**Passage provided:**

For the past couple of days, I have focused on specific text-to-text generation tasks, including legalese to plain English translations and prose to poetry translations.
Legalese is the type of writing used in legal documents that can be very difficult to understand for the general public. Signed in 2010, the Plain Writing Act requires that Federal agencies promote clear communication so that the public can understand new laws and regulations that may affect them. There have also been many other movements promoting plain language, for example for lawyers to use plain English when they address the jury. An obvious market exists for translation tools that can effectively compress and simplify legalese.
As stated in my previous post, I have been collecting translations from legalese to plain English. I now have more than 200 different passage translations, along with approximately 700 different key phrase translations. These key phrases include English-to-English rewording, such as replacing “concerning the matter of” with the more colloquial word “about,” and common Latin phrase translations that are often used in legalese, for example translating the phrase “corpus delicti” as “material evidence.” A major challenge of this translation task is the breakdown of sentences; many times when translating from legalese to plain English, sentences are combined and sometimes deleted. So through translation, paraphrasing will need to take place across different sentences to result in more accurate translations. Another challenge will be dealing with the visual display of the translation; if the legalese contains a list of items or notes, in the translation, this list is structured so that each item gets a new line. For example, the legalese statement, “Federal employees are required to participate in this program if they are involved in the direct care of animals or their living quarters or have direct contact with animals (live or dead), their viable tissues, body fluids or waste” will be formatted as
“Federal employees must participate in this program if they:
- Take care of animals;
- Take care of animal living quarters;or
- Have other direct contact with:
- Live or dead animals;
- Viable animal tissues; or
- Animal body fluids or waste.”
I think a good place to start with this translation task is by focusing on paraphrasing singular sentences, specifically utilizing the key phrase translations I have collected.
Another interesting topic is the translation from prose to poetry. Writing poetry is viewed as a human intelligence tasks; a task that artificial intelligence could not possibly perform successfully. In fact, I have not been able to find any research papers discussing this translation task. The closest topics that I have found include translating Shakespeare to plain English (as discussed in the following research paper) and foreign language translation of poetry (discussed in this research paper). The latter topic addresses some of the difficulties foreseen when dealing with poetic rhythm and rhyming schemes.
Due to the lack of translated poetry from prose on the internet, I have been unable to successfully collect any passage translations. In order to go forward with this translation task, it may be necessary to post HITs on Amazon Mechanical Turk. The problem with this is it would require “Turkers” to write poetry, in which case every Turker will produce a different output. My suggestion is to collect input in the form of paraphrases and synonyms, instead of taking in sentence pairs. One reason being that collecting sentence pairs or prose-to-poetry as input seems challenging, if not impossible. Another reason because this type of translation will depend more on rhyming and syllable recognition, which will require a collection of synonyms and paraphrases, along with a collection of words or phrases that rhyme and convey the same meaning.
In addition to researching legalese-to-plain English and prose-to-poetry translations, I have also spent more time looking at the java code and the pipeline of the Joshua Decoder to learn more about how the decoder works. I plan on attending a tutorial on the Joshua Decoder tomorrow to further my understanding.

**The task:**
In the post about legalese and prose-to-poetry translation, roughly how many key phrase translations does the writer report having collected?

**Given information:**
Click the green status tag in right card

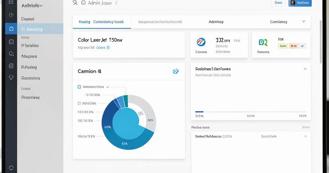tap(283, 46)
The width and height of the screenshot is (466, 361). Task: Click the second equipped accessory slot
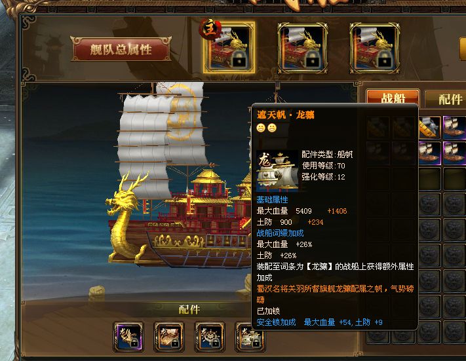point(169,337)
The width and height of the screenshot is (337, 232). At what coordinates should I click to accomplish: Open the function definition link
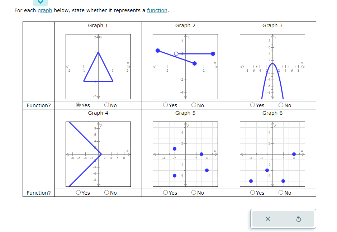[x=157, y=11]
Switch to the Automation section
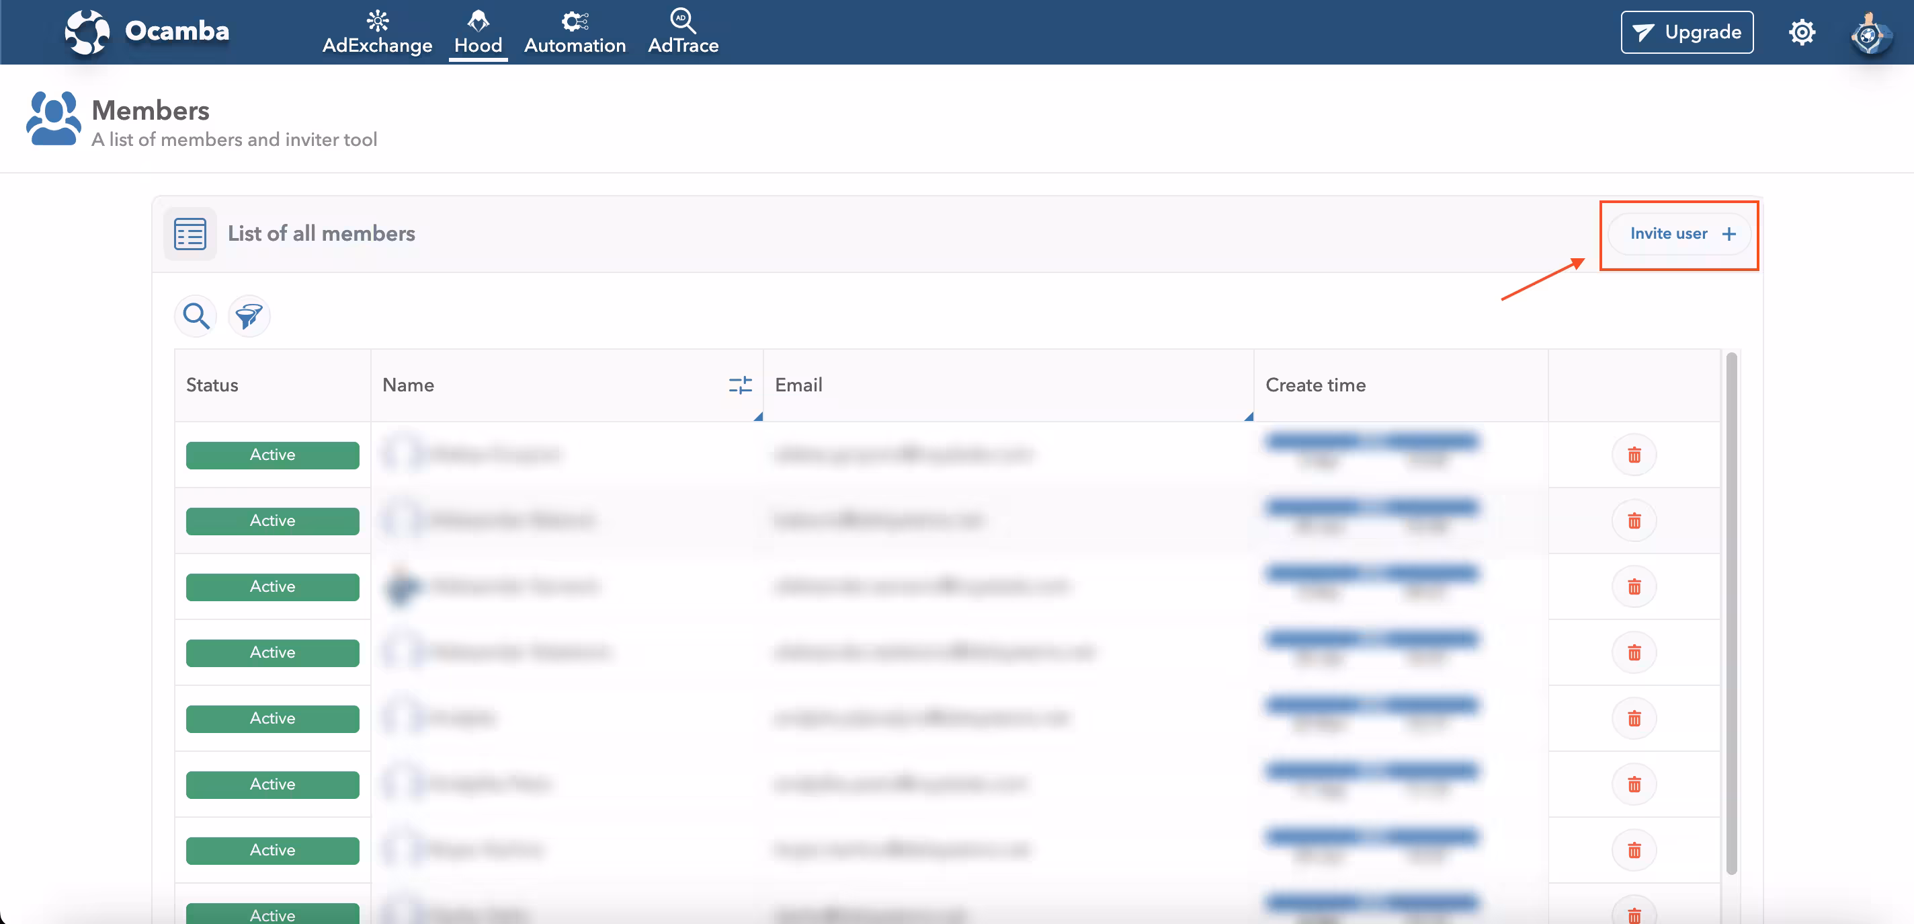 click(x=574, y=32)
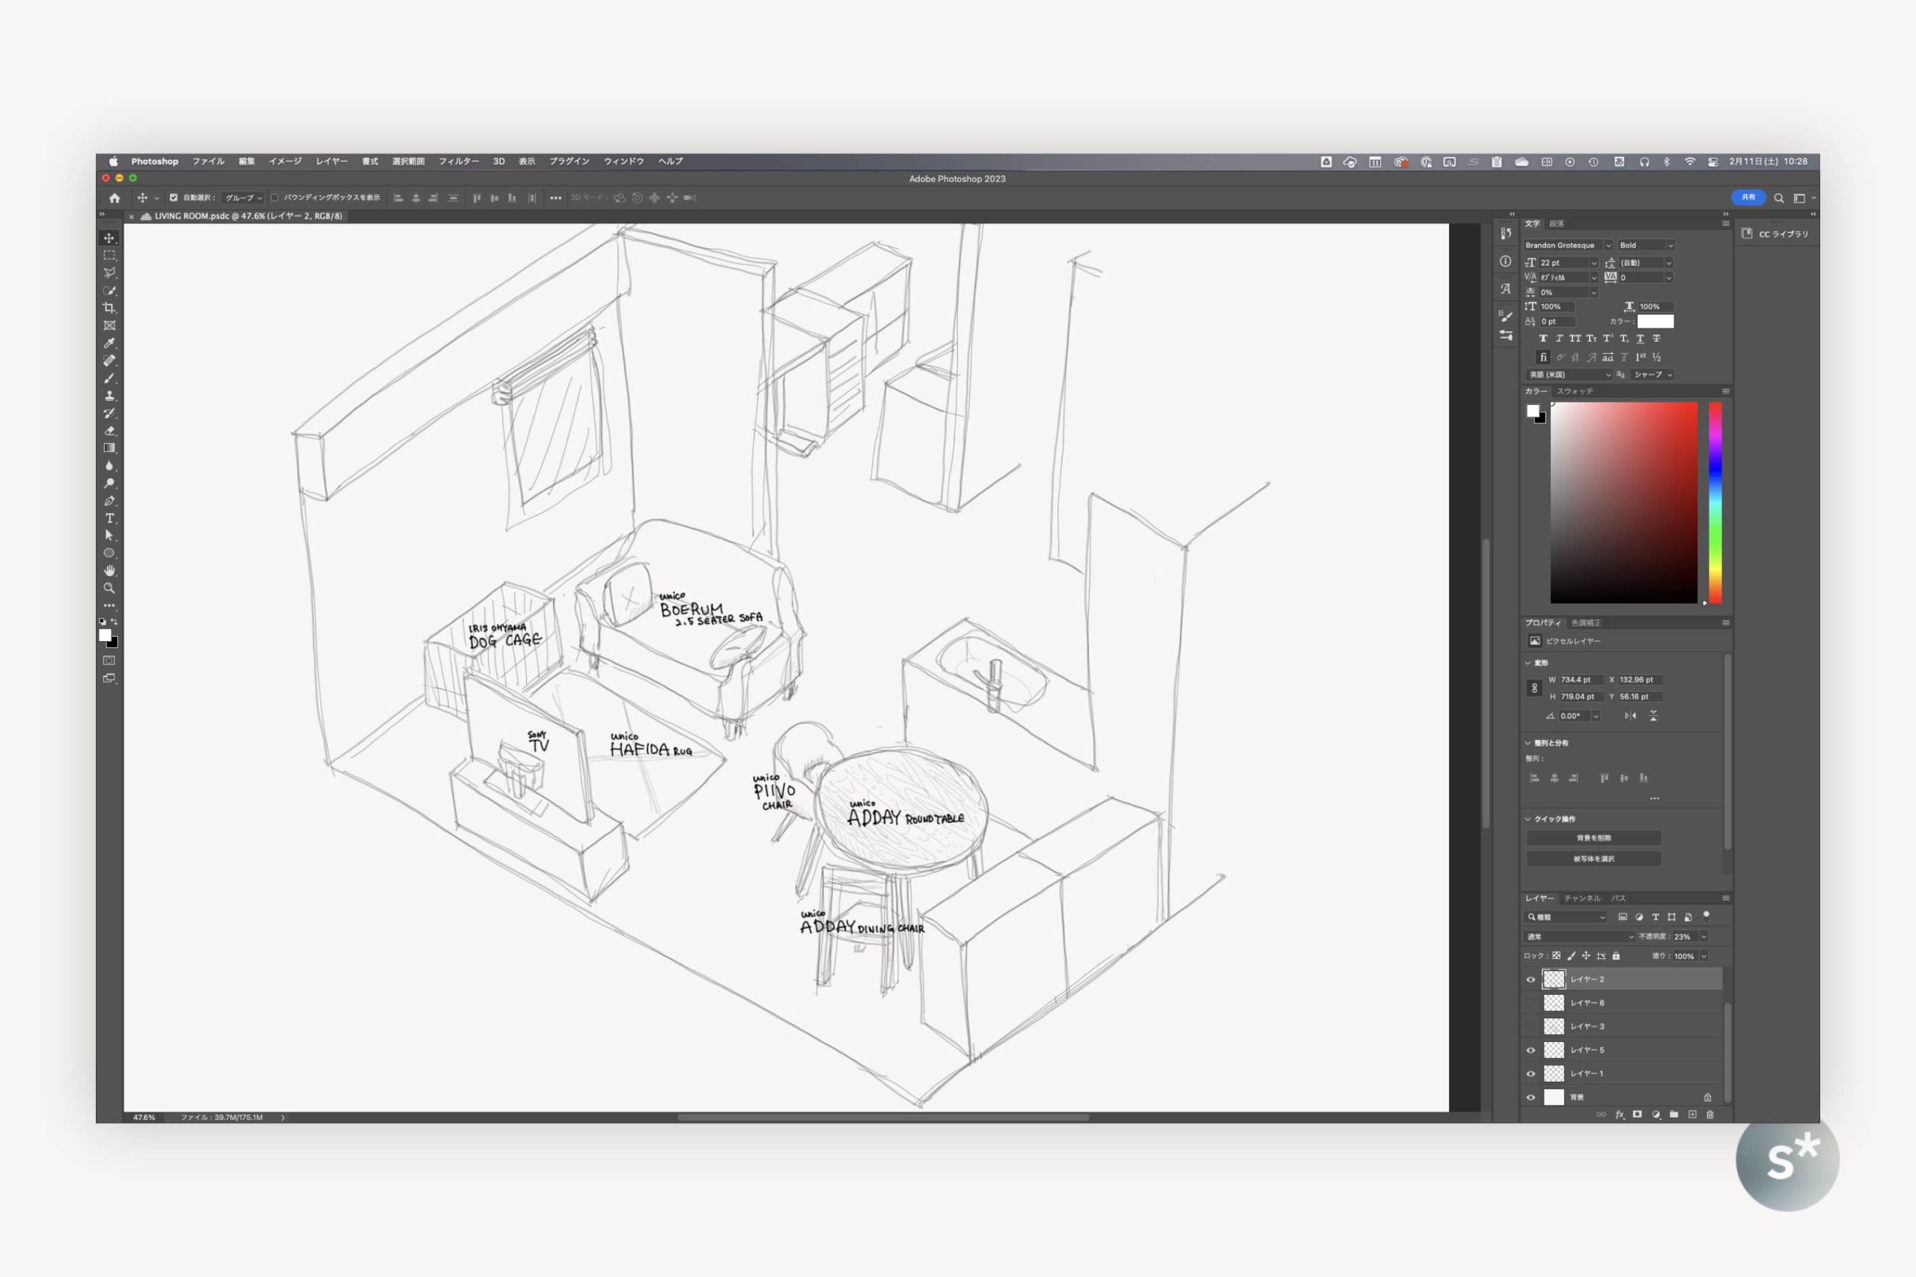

**Correct result:**
Approximately 700.